Piotr Oglaza, medical officer of health at Hastings Prince Edward Public Health [2], acknowledges that this opinion is common, but says vaccines in general are the best way to protect yourself from getting sick.

“Some critics may say that vaccines are normally only 40 to 60 per cent effective and there isn’t a point,” Oglaza said. “But it’s still better than having zero protection from the virus.”

For this flu season, the World Health Organization has developed a vaccine that protects against all the components in influenza A and B [3], the two types that normally affect us, he said.

Traditionally influenza A is the most prominent virus, peaking in December each year, Oglaza said. Last year, however, it was influenza B that peaked in December, which caused a more severe flu season than usual because the vaccine that was given to the public didn’t match that strain.

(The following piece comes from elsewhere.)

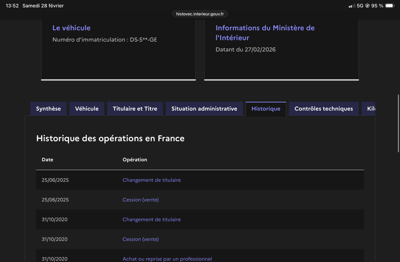
Task: Tap the cellular signal strength icon
Action: [x=352, y=6]
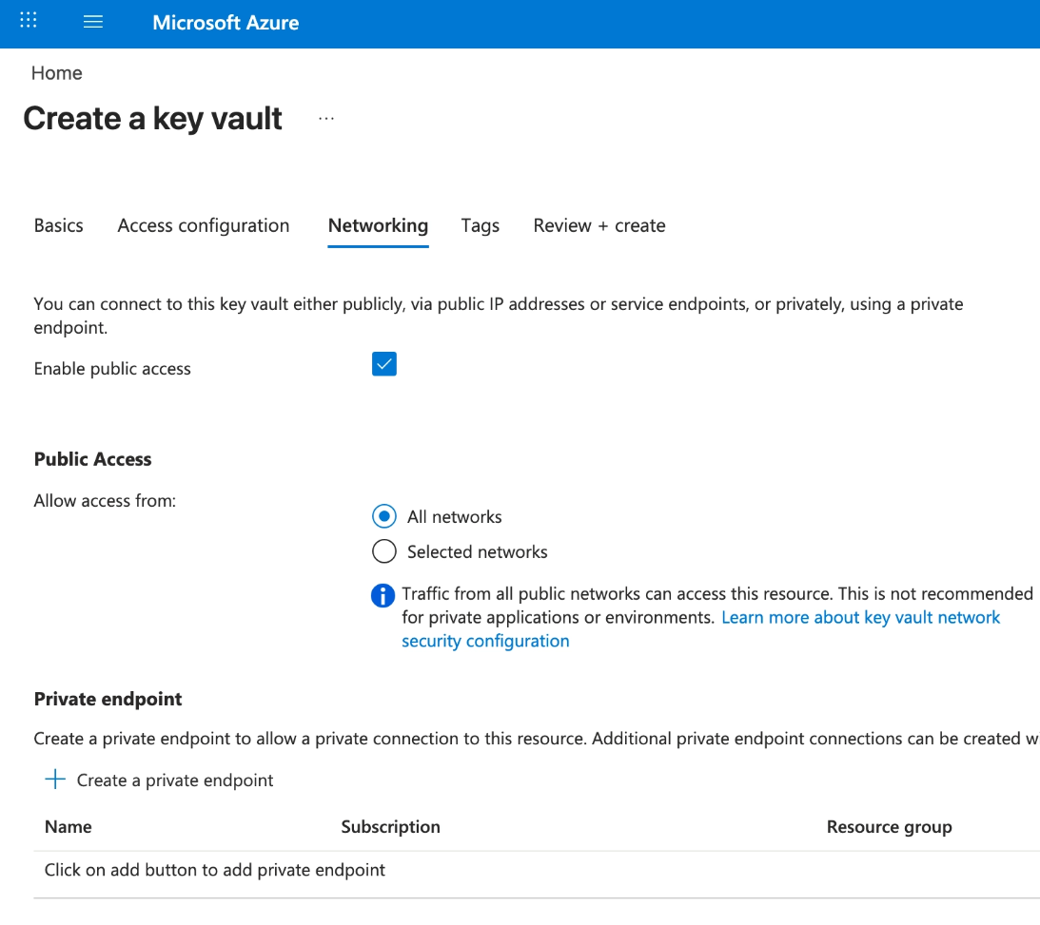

In past years the general population was given a vaccine that protected against only three flu components: both the components of influenza A and one of the two components of  influenza B, Oglaza explained. But “this year the majority of the population will get the (new) stronger vaccine,” he said.

One of the ways health officials can predict what kind of flu season we will have is by seeing how the Southern Hemisphere, where flu season arrives earlier, has already been affected. This gives experts here an idea of how effective the vaccine is. The World Health Organization can observe the data taken from the south and make recommendations for the vaccine strains to be used in the Northern Hemisphere, Oglaza said.

But while this information is helpful, he said, it isn’t infallible. The World Health Organization won’t know definitively how effective the vaccine being used here is until months after the flu season is over.

“The course of the influenza season is somewhat unpredictable,” Oglaza said. “In previous seasons there have been vaccines that were intended for a particular strain of influenza B and it ended up working against another component of influenza.”

What’s also new this year is a new vaccine with a higher dose intended for people over age 65. This stronger vaccine covers both components of influenza A and one of the components of influenza B. That’s because people in the over-65 age category generally aren’t affected by influenza B, Oglaza said.